== Problem statement ==
What lines of the data below hold "named"? Show them.

== Data for processing ==
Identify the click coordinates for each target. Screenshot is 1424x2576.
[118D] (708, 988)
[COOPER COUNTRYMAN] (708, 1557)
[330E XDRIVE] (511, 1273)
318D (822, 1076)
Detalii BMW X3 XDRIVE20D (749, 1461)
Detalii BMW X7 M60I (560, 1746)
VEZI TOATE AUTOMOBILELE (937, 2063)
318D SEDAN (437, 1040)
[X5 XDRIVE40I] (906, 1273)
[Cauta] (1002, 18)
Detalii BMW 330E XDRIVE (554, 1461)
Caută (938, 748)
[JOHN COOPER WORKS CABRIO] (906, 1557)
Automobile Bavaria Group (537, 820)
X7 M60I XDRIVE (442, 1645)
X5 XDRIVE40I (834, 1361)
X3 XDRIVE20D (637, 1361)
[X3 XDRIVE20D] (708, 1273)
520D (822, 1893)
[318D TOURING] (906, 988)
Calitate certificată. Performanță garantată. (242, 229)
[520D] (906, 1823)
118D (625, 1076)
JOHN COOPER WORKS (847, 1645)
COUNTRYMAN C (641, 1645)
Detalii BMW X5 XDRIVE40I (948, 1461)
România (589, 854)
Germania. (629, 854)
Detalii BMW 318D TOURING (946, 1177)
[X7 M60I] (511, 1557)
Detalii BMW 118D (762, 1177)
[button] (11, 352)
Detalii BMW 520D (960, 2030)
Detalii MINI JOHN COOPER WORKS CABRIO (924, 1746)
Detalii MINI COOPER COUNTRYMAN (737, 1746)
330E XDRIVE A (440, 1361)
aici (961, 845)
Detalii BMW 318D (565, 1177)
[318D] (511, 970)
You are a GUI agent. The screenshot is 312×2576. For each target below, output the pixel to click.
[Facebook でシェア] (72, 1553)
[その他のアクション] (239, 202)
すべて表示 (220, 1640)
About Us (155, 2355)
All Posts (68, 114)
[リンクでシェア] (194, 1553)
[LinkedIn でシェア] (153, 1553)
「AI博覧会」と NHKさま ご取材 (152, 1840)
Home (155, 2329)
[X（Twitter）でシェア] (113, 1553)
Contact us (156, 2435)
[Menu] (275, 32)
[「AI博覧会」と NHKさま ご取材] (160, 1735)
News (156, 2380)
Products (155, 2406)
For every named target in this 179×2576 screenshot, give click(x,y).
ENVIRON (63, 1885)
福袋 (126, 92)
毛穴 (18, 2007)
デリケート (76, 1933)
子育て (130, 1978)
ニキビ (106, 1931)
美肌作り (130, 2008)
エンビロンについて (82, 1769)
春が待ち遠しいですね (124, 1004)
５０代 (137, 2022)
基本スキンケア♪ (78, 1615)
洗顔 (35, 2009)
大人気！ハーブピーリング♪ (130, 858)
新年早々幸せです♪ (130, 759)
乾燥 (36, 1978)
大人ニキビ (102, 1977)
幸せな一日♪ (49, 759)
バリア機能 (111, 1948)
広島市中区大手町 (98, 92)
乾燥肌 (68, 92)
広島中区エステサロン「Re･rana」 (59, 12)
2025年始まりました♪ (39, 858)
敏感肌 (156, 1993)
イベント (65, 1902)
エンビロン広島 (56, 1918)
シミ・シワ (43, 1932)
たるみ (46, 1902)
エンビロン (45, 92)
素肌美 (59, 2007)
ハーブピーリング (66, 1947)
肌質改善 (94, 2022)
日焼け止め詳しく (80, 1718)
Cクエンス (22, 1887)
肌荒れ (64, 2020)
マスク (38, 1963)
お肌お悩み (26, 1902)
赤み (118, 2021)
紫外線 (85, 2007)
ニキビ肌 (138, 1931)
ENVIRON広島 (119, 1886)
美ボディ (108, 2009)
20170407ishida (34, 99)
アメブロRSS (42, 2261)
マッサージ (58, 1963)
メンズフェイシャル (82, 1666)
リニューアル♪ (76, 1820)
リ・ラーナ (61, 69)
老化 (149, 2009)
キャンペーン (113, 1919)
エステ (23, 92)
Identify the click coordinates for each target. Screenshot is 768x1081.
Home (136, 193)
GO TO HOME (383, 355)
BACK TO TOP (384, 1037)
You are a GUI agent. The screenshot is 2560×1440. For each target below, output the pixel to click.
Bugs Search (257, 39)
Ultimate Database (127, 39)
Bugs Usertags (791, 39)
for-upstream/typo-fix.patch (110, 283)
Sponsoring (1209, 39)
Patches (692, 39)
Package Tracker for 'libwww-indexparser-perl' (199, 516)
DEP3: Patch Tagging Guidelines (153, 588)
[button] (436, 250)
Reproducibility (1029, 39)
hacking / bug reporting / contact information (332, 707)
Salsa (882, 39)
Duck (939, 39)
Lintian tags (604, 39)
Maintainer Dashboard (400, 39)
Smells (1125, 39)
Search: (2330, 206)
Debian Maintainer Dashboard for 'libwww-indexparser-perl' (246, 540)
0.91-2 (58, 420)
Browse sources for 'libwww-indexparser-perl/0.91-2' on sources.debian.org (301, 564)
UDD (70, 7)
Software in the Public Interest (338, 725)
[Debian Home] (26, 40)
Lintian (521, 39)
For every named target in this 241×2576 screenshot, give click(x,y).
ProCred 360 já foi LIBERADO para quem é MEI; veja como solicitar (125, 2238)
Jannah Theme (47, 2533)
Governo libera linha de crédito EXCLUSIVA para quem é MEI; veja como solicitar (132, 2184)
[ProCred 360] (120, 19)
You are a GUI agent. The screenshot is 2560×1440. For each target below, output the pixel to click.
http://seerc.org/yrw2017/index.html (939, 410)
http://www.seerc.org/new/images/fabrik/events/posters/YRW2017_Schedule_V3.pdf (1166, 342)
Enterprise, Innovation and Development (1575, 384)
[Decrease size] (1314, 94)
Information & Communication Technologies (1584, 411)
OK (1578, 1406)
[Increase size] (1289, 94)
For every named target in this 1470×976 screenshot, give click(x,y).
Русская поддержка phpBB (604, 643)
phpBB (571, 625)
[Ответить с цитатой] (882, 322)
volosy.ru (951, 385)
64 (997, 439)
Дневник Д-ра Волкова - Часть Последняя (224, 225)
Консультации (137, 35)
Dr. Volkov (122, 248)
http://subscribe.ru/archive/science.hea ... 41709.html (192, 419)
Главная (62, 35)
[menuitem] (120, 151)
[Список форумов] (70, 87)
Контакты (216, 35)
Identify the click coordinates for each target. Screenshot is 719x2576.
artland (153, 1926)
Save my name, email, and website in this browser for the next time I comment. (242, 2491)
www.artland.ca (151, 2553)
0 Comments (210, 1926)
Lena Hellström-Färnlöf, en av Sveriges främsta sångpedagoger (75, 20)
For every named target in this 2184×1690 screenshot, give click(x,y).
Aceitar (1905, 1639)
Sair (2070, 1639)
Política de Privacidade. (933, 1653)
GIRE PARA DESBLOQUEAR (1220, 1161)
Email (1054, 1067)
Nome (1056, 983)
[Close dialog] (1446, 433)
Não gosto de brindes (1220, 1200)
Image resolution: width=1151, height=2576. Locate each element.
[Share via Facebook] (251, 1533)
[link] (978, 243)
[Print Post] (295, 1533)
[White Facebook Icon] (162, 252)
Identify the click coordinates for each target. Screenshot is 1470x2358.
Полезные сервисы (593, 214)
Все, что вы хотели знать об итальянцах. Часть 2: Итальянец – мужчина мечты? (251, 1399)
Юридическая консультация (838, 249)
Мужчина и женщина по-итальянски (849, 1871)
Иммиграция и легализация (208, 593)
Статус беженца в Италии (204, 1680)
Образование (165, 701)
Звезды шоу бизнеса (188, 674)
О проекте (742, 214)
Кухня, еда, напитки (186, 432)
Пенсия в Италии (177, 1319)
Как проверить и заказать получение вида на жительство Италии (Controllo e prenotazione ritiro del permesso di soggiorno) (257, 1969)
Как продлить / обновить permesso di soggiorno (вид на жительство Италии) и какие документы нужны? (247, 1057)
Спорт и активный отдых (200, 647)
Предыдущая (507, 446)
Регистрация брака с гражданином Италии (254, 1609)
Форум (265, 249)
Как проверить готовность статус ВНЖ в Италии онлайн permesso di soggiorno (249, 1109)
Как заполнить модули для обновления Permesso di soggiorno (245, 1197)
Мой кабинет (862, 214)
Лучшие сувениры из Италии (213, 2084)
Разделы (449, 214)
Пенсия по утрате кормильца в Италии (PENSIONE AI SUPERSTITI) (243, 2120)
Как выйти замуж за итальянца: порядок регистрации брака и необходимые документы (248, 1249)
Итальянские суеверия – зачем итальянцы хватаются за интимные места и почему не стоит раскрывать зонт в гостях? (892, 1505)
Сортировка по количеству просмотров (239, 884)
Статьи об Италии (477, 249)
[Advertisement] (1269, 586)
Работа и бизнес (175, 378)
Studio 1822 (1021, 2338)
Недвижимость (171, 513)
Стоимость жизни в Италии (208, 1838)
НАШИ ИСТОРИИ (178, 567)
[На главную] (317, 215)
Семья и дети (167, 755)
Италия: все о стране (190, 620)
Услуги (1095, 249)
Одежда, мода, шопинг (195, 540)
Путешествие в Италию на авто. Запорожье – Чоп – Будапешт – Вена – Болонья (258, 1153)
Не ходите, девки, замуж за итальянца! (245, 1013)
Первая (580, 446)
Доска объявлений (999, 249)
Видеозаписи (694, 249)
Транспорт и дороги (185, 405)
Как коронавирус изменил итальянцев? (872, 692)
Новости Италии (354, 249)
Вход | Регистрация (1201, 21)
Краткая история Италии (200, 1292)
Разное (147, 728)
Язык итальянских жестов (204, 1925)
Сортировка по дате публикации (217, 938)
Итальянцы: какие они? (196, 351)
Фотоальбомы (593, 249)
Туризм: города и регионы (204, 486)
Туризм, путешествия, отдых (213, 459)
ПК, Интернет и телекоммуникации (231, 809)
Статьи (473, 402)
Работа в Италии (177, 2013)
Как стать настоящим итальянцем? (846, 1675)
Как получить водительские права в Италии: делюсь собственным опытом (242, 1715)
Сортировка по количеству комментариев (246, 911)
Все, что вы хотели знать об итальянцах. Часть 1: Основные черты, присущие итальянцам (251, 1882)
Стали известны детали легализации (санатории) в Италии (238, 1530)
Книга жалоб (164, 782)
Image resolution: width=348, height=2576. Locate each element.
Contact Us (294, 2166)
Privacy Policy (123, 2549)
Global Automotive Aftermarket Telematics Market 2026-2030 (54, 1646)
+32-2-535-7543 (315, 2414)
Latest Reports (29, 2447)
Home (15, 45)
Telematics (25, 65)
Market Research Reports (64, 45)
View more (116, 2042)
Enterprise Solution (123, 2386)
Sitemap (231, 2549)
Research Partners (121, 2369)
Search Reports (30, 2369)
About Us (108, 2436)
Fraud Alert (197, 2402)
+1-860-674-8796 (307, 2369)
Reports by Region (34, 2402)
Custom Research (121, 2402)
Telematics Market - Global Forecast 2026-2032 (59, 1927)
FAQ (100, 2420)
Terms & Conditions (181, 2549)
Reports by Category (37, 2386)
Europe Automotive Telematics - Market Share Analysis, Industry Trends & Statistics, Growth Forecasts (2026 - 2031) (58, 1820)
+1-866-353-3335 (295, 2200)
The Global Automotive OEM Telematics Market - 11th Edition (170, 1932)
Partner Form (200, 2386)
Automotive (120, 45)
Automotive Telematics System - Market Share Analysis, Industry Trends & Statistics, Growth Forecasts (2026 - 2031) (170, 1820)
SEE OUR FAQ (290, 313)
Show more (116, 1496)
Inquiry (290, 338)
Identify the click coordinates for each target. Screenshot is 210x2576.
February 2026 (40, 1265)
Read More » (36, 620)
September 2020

== Answer section ==
For every named target in this 179×2576 screenshot, give click(x,y).
For every named target in this 241×2576 screenshot, give click(x,y).
For every named target in this 1470×976 screenshot, give click(x,y).
For every named target in this 2184×1690 screenshot, give click(x,y).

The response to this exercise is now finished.